## Document section

========

Metadata-Version: 2.1
Name: invtorch
Version: 0.5.0
Summary: InvTorch: Memory-Efficient Invertible Functions
Home-page: http://github.com/xmodar/invtorch
Author: Modar M. Alfadly
Author-email: modar.alfadly@gmail.com
License: Apache-2.0
Keywords: deep learning,pytorch,ai
Platform: UNKNOWN
Classifier: Environment :: Console
Classifier: Natural Language :: English
Classifier: Development Status :: 3 - Alpha
Classifier: Intended Audience :: Developers
Classifier: Topic :: Scientific/Engineering :: Artificial Intelligence
Classifier: Topic :: Scientific/Engineering :: Image Recognition
Classifier: Topic :: Scientific/Engineering :: Information Analysis
Classifier: License :: OSI Approved :: Apache Software License
Classifier: Operating System :: OS Independent
Classifier: Programming Language :: Python :: 3
Classifier: Programming Language :: Python :: 3.6
Classifier: Programming Language :: Python :: 3.7
Classifier: Programming Language :: Python :: 3.8
Classifier: Programming Language :: Python :: 3.9
Requires-Python: >=3.6
Description-Content-Type: text/markdown
License-File: LICENSE
Requires-Dist: torch (>=1.10.0)

========

## Data block
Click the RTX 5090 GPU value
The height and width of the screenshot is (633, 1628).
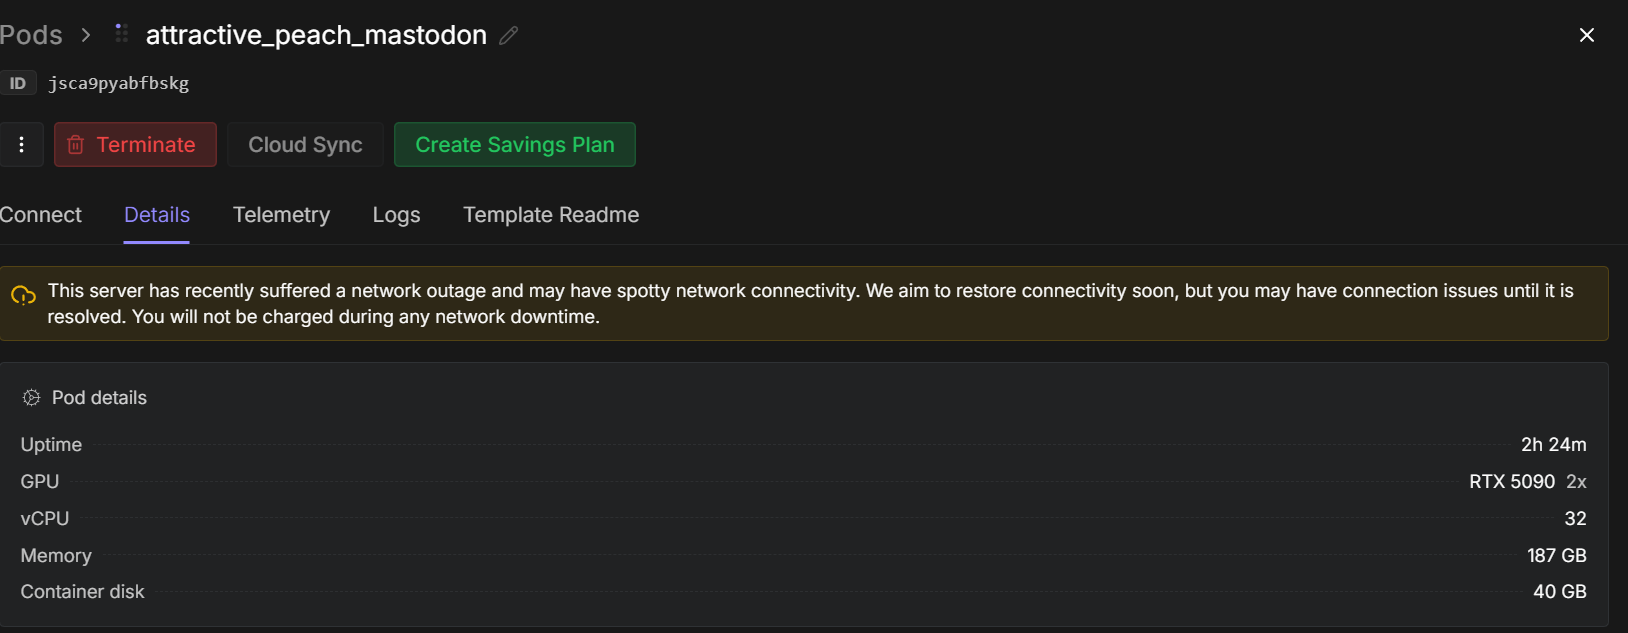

========

## Set exercise 1
Rewrite the package metadata for InvTorch that starts "Metadata-Version: 2.1" as a short list that keeps its main facts.
## Set exercise 2
Carry on the InvTorch package metadata from its last line.

## Result 1
- Package: invtorch, version 0.5.0
- Summary: InvTorch: Memory-Efficient Invertible Functions
- Author: Modar M. Alfadly (modar.alfadly@gmail.com)
- Home page: http://github.com/xmodar/invtorch
- License: Apache-2.0
- Keywords: deep learning, pytorch, ai
- Status: Alpha, intended for developers
- Topics: artificial intelligence, image recognition, information analysis
- Runs on any operating system; requires Python 3.6 or later (3.6–3.9 listed)
- Depends on torch 1.10.0 or later
- Description format: Markdown

## Result 2
# InvTorch: Memory-Efficient Invertible Functions

When working with extremely deep neural networks, memory becomes an immediate concern. It will be filled with [saved tensors](https://pytorch.org/docs/1.10.0/notes/autograd.html#:~:text=Saved%20tensors) that are needed for gradient computation. PyTorch provides a solution, [`checkpoint_sequential`](https://pytorch.org/docs/1.10.0/checkpoint.html#:~:text=torch.utils.checkpoint.checkpoint_sequential), that allows us to segment every few layers as a checkpoint. Such that, the forward pass is run in `no_grad` mode. Meanwhile, the inputs of every segment is saved in memory. Every other unreferenced tensor gets deallocated. In the backward pass, the forward pass of every segment, starting from the last to the first, will be run again using its saved inputs to compute its gradients. Refer to [this](https://pytorch.org/docs/1.10.0/checkpoint.html) for more details.

This module extends the functionality of `torch.utils.checkpoint.checkpoint` to work with invertible functions. So, everything now can be released from memory and recomputed later using the inverse function in the backward pass. This is useful for extremely wide networks where more compute is traded with memory. However, there are few considerations to keep in mind when working with invertible checkpoints and non-materialized tensors. Please, read the limitations section below for specifics.

## Installation

[InvTorch](https://github.com/xmodar/invtorch) has minimal dependencies. It only requires Python `>=3.6` and PyTorch `>=1.10.0`.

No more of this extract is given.